▸ **What to work on**: Show all lines of the entries in which the word "agent" is found.

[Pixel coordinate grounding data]

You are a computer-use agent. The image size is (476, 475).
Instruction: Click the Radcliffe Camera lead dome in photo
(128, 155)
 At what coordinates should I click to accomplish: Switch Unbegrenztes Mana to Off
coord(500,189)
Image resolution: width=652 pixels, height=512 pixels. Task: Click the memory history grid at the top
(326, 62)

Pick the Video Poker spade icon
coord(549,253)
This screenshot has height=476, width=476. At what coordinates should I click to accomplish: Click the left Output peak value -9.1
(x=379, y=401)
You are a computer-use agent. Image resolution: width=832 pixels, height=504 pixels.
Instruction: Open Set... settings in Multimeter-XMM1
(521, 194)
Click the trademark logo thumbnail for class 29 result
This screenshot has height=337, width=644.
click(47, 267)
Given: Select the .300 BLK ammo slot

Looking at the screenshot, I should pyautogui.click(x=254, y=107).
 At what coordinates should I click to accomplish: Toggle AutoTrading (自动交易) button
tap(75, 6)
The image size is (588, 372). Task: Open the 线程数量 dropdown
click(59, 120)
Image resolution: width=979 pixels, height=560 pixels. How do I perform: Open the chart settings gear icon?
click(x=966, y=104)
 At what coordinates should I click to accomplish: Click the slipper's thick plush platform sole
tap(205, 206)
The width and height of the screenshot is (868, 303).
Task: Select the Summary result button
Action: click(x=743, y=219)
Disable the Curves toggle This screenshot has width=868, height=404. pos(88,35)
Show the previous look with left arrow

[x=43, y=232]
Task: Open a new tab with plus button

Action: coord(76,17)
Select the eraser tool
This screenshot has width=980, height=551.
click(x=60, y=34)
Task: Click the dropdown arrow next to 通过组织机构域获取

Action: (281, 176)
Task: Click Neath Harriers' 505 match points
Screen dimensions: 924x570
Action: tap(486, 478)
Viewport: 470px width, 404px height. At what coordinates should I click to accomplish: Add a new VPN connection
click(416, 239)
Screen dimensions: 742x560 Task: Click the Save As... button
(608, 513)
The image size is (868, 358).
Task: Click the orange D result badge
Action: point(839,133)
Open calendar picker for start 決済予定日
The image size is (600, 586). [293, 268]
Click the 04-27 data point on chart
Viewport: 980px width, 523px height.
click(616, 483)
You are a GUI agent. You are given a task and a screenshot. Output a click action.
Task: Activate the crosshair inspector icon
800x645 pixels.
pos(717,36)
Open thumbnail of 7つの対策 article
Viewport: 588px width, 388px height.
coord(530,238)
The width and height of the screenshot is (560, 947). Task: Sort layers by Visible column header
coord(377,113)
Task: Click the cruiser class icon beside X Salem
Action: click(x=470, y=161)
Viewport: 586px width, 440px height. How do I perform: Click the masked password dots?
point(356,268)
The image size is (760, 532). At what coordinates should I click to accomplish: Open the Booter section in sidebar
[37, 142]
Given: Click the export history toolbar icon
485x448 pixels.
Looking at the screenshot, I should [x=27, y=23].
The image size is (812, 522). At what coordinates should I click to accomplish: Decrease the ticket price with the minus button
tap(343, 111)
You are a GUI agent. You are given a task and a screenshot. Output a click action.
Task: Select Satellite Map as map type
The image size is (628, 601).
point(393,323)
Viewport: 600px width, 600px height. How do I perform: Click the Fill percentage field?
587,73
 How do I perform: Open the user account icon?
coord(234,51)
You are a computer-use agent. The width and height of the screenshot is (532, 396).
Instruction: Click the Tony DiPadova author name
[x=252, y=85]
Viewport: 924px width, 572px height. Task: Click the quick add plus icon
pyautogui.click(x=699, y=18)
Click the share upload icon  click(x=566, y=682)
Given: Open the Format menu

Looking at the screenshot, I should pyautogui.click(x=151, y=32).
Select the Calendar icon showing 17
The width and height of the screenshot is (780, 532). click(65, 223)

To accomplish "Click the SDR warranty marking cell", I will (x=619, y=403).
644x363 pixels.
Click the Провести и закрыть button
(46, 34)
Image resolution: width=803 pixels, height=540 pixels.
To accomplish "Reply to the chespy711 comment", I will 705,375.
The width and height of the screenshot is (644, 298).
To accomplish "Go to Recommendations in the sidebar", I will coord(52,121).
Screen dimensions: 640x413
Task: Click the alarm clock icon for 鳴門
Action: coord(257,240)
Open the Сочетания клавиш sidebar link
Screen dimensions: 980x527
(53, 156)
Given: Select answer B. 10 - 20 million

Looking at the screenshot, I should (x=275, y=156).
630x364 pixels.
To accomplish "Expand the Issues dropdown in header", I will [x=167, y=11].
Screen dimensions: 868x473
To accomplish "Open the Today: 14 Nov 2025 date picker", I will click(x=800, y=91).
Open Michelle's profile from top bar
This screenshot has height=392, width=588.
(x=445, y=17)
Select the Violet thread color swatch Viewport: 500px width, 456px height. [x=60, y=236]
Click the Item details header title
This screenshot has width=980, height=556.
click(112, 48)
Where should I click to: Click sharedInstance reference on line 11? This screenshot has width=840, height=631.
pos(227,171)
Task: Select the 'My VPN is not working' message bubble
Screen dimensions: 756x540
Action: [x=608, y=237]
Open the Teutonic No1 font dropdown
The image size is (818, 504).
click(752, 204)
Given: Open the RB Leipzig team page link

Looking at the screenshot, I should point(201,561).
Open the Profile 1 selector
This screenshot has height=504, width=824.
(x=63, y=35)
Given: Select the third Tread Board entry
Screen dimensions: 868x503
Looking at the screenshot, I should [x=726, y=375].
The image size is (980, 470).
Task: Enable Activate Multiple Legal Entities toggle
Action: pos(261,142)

▸ **Answer box**:
You are a computer-use agent. The image size is (476, 475).
You are a computer-use agent. Image resolution: width=832 pixels, height=504 pixels.
You are a GUI agent. You are given a task and a screenshot. Output a click action.
You are a GUI agent. You are given a task and a screenshot. Output a click action.
You are a computer-use agent. The width and height of the screenshot is (532, 396).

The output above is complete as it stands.